Dallas Theater Center premieres “The School for Wives”


Men can start companies, conduct experiments, and solve the hardest of political dilemmas. But there’s just one issue they haven’t been able to figure out for, well, ever. What is the problem that has plagued the male species throughout history? Women.

The Dallas Theater Center’s new production, “The School for Wives,” tells the story of Arnolphe, a foolish man who thinks he has devised a plan for the “perfect marriage” and finally figured out how to handle women. Originally written by Moliere in 1663, this comedic tale has a foundation of brilliant writing, but the Dallas Theater Center took the script to a whole new level.

Poor Arnolphe’s plan goes like this. Have nuns raise a beautiful child in a place with no outside contact. Keep her cleverness to a minimum. Once this lovely yet stupid maiden comes of age, place her in a house with two even more unintelligent butlers to keep her in the house. And his ultimate scheme? Marry this much younger ditz who lacks the intelligence to cheat on him and make him a dreaded “cuckhold.” Did this plan of his work? Well what do you think? SPOILER ALERT: He failed miserably.

Arnolphe’s grand concoction takes a turn for the worst when a young charmer graces the town with his presence and falls for Anolphe’s marital project, Agnès. Now considering Agnès doesn’t exactly possess the greatest sense of discernment of right and wrong, she falls for Horace, the young player, and Arnolphe’s plan starts to hilariously unravel.

Horace, not the brightest either, chooses Arnolphe as his sole confidant to his passionate love affair. The play spends the majority of its running time following Arnolphe as he enlists the help of his two loyal idiots, Georgette and Alain, to prevent Horace and Agnès from canoodling (even though Agnès has no idea what that means. Google it, honey.)
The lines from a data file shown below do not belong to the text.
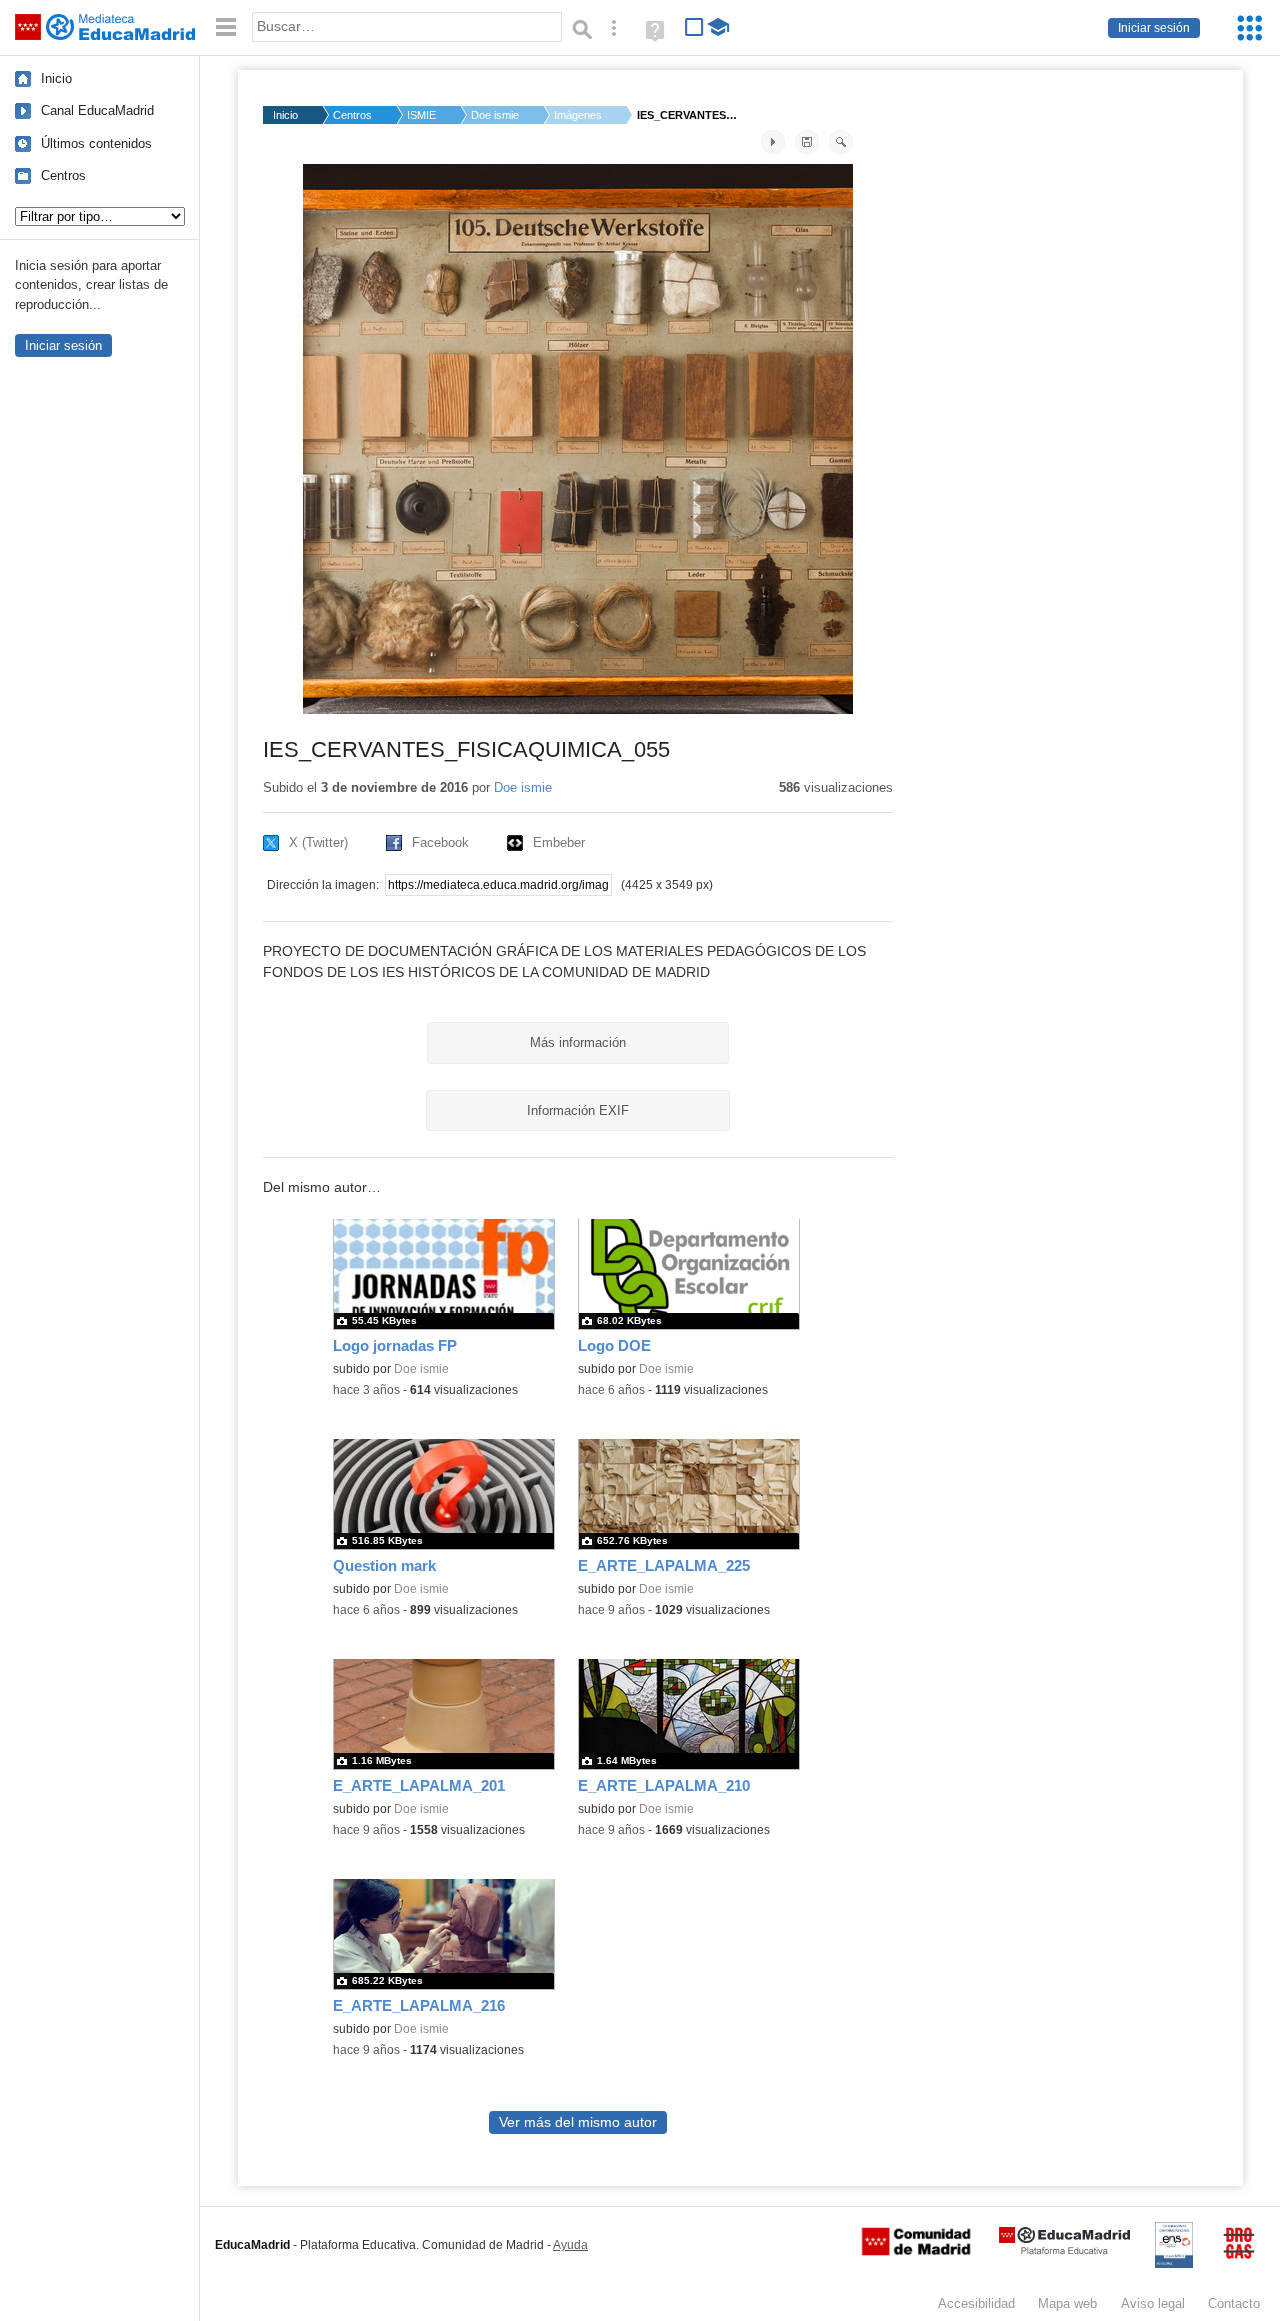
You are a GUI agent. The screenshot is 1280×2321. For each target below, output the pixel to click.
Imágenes (578, 115)
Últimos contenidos (96, 143)
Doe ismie (495, 115)
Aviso (1153, 2303)
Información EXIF (578, 1110)
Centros (63, 175)
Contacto (1234, 2303)
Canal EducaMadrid (97, 110)
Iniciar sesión (1154, 28)
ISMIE (421, 115)
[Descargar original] (807, 142)
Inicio (56, 78)
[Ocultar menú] (226, 27)
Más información (578, 1042)
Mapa (1067, 2303)
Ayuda (570, 2245)
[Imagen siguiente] (773, 142)
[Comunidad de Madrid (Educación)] (916, 2251)
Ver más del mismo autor (578, 2122)
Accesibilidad (976, 2303)
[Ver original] (841, 142)
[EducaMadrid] (1064, 2250)
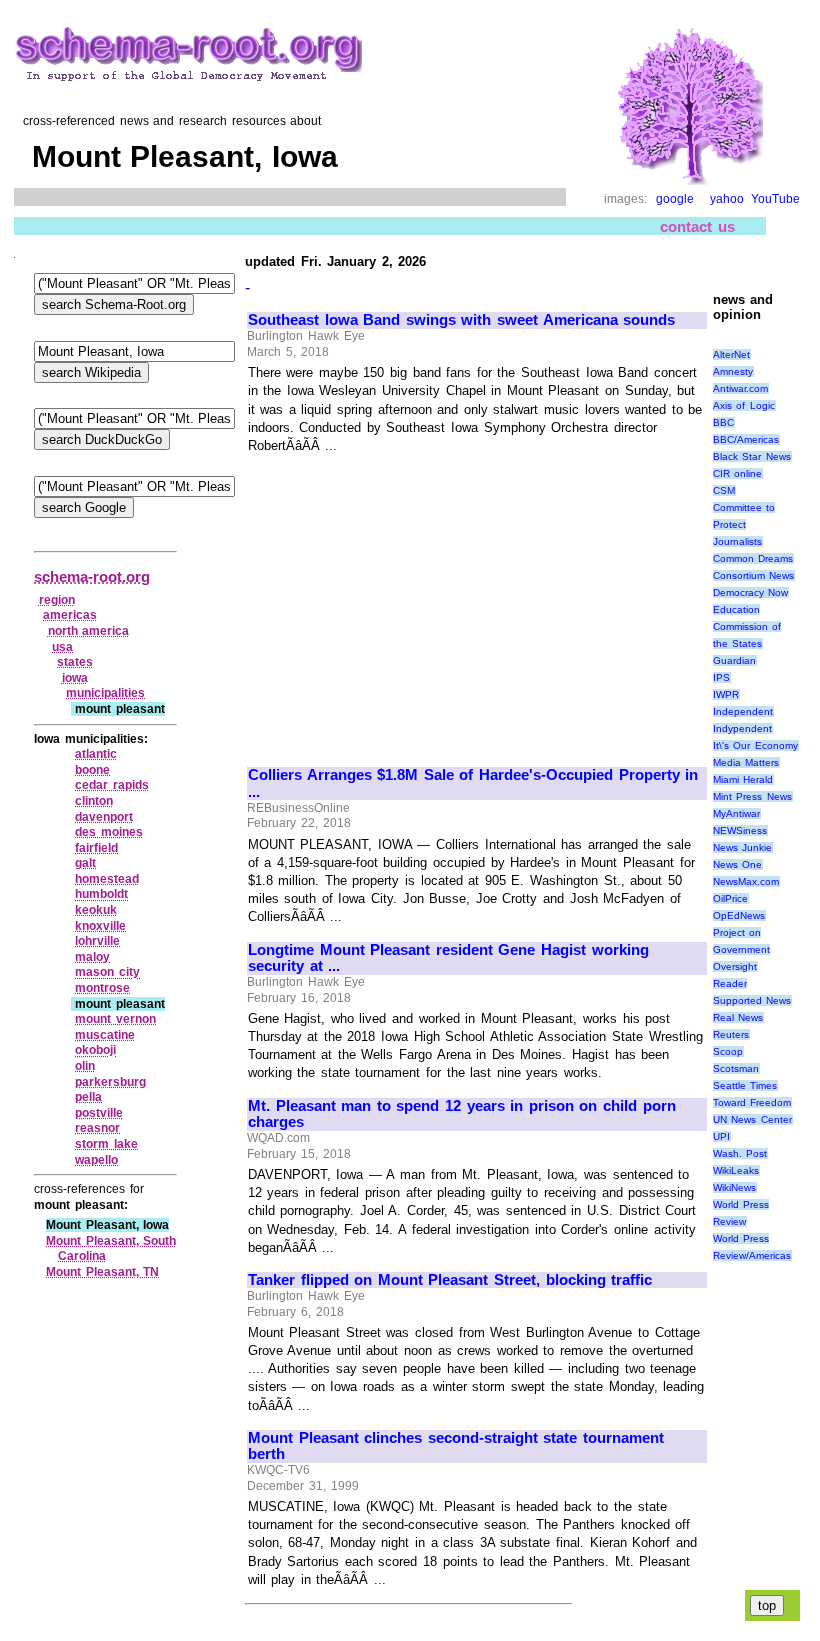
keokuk (96, 910)
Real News (738, 1017)
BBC (723, 422)
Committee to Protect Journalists (744, 524)
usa (62, 647)
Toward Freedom (752, 1102)
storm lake (106, 1144)
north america (89, 631)
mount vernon (115, 1019)
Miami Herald (743, 779)
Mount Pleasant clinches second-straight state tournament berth (456, 1446)
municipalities (105, 693)
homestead (107, 879)
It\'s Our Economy (755, 745)
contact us (697, 226)
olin (85, 1066)
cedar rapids (112, 785)
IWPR (726, 694)
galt (85, 863)
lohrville (97, 941)
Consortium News (754, 575)
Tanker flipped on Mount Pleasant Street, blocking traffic (450, 1280)
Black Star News (752, 456)
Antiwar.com (740, 388)
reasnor (97, 1128)
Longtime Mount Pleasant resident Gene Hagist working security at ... (448, 958)
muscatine (105, 1035)
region (57, 600)
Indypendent (742, 728)
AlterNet (731, 354)
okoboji (95, 1050)
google (675, 199)
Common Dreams (753, 558)
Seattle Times (745, 1085)
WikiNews (734, 1187)
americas (70, 615)
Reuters (731, 1034)
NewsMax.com (746, 881)
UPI (721, 1136)
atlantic (96, 754)
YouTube (775, 199)
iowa (75, 678)
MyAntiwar (736, 813)
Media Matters (746, 762)
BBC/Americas (746, 439)
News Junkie (743, 847)
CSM (724, 490)
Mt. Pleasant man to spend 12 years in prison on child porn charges (462, 1114)
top (767, 1605)
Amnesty (733, 371)
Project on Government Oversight (741, 949)
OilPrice (730, 898)
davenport (104, 817)
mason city (107, 972)
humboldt (101, 894)
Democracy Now (751, 592)
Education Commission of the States (747, 626)
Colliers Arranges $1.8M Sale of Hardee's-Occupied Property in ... (473, 783)
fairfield (96, 848)
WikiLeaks (736, 1170)
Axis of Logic (744, 405)
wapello (96, 1160)
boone (92, 770)
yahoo (727, 199)
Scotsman (736, 1068)
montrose (102, 988)
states (75, 662)
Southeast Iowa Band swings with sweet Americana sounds (461, 320)
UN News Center (752, 1119)
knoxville (100, 926)
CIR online (738, 473)
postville (99, 1113)
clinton (94, 801)
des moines (109, 832)
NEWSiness (740, 830)
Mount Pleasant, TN (102, 1272)
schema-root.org (92, 576)
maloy (92, 957)
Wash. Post (740, 1153)
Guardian (734, 660)
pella (88, 1097)
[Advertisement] (416, 602)
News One (738, 864)
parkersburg (110, 1082)
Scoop (728, 1051)
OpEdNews (739, 915)
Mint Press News (752, 796)
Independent (743, 711)
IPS (721, 677)
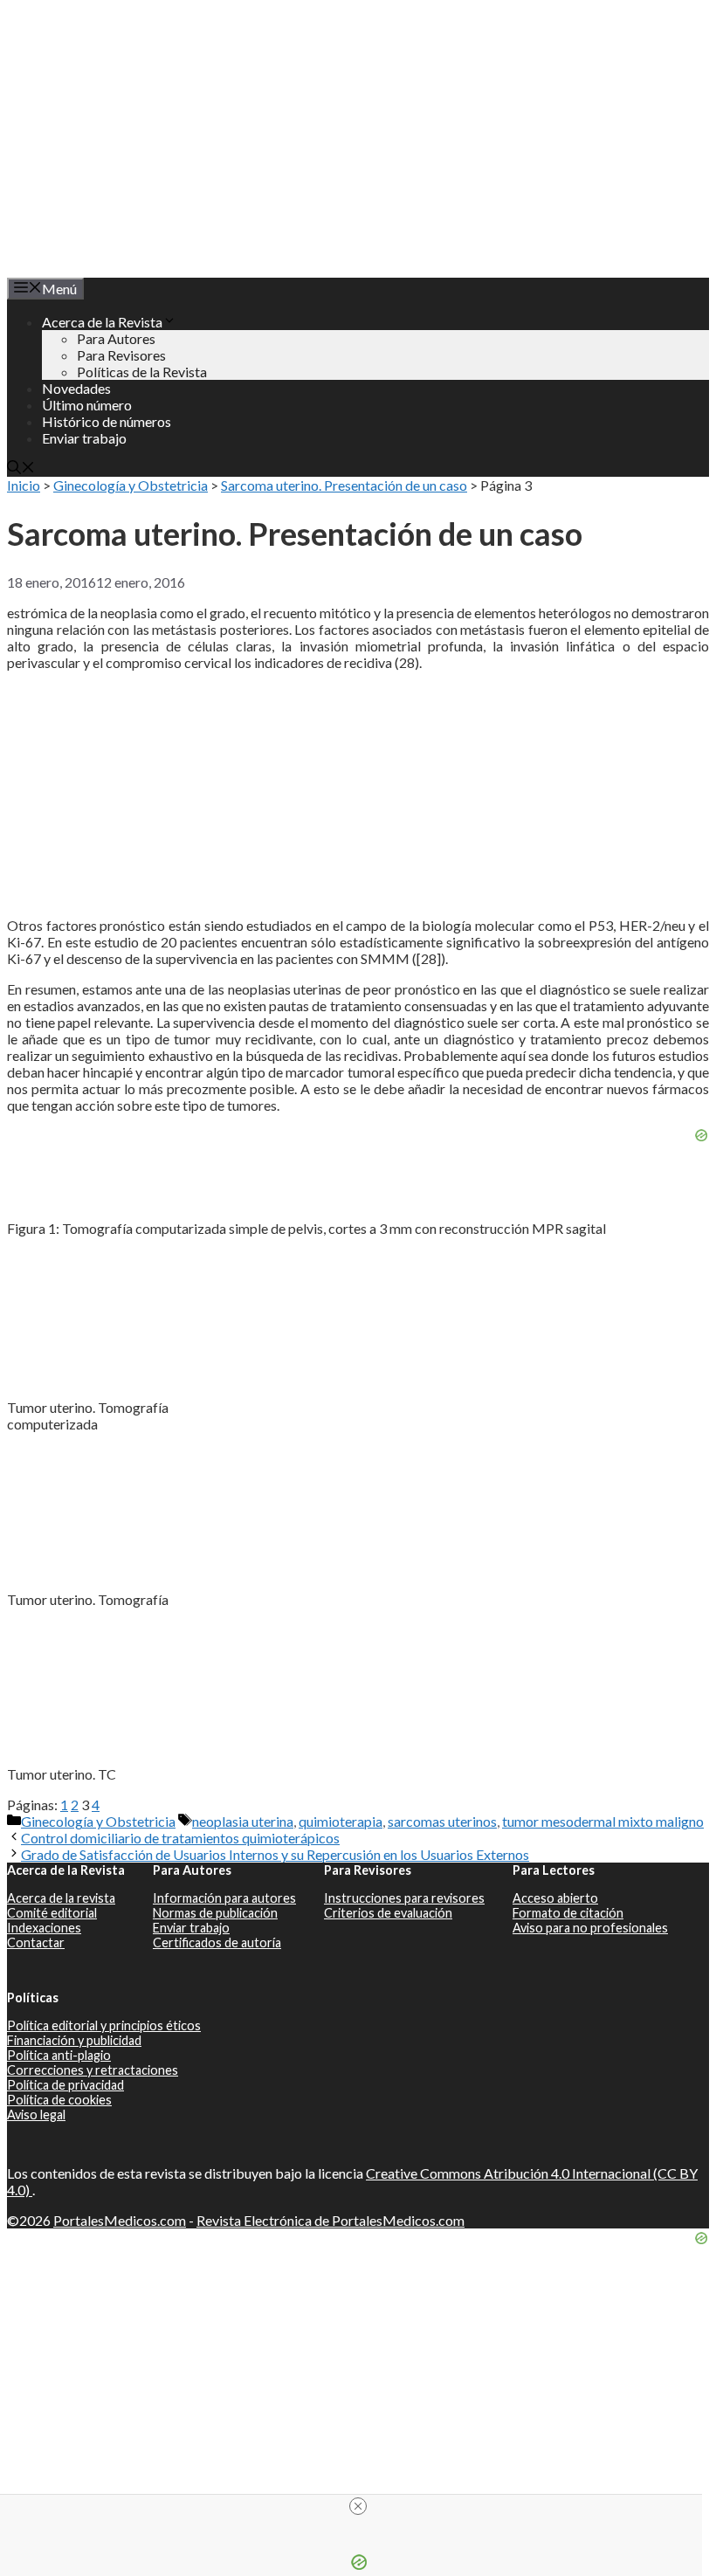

Arnolphe’s preventive measures, which involve bricks, clubs, and beatings (Arnolphe doesn’t overreact at all of course), soon end up actually benefitting Horace. In the end, Arnolphe ends up smothered in pie. I’m not going to tell you how that happens because I want you to see it. And I’m not an idiot, I know you like sugarcoated endings (and terrible puns.)

The DTC knocked it out of the park with “The School for Wives.” The script was solid. The physical comedy was uproarious. The actors were brilliant. Everything just worked. Chamblee Ferguson led the cast as Arnolphe and handled the comedy and immense amount of dialogue with advanced skill.

Liz Mikel (Georgette) and Chris Hury (Alain) had the crowd rolling with their idiotic antics. Daniel Duque-Estrada brought a suaveness and charming air to Horace and was a unique choice for the part. Last but certainly not least, SMU’s own Morgan Lauré, took the stage as Agnès. Her personality and skill brought Agnès to life, and I actually believed she was hilariously incompetent for two hours. Well done, guys.

Let’s recap. “The School for Wives” brings us a few idiots running rampant all over the stage, failed romantic ventures, pie fights, two butlers who don’t even have enough sense to make it through a door, a likeable old pervert, and a hot girl locked in a house saved by some really uneducated version of Prince Charming. In other words, this play brings us comedic gold. I know I had you at Moliere (a.k.a. pie.)

Go catch “The School for Wives” at Kalita Humphreys Theater, which ends its run March 29. Tickets are on sale at dallastheatercenter.org.

Be prepared to laugh, potentially get sprinkled with a delectable dessert, and watch another man fail to understand the female species. Basically, “The School for Wives” has a lot in common with a college party. Sorry not sorry.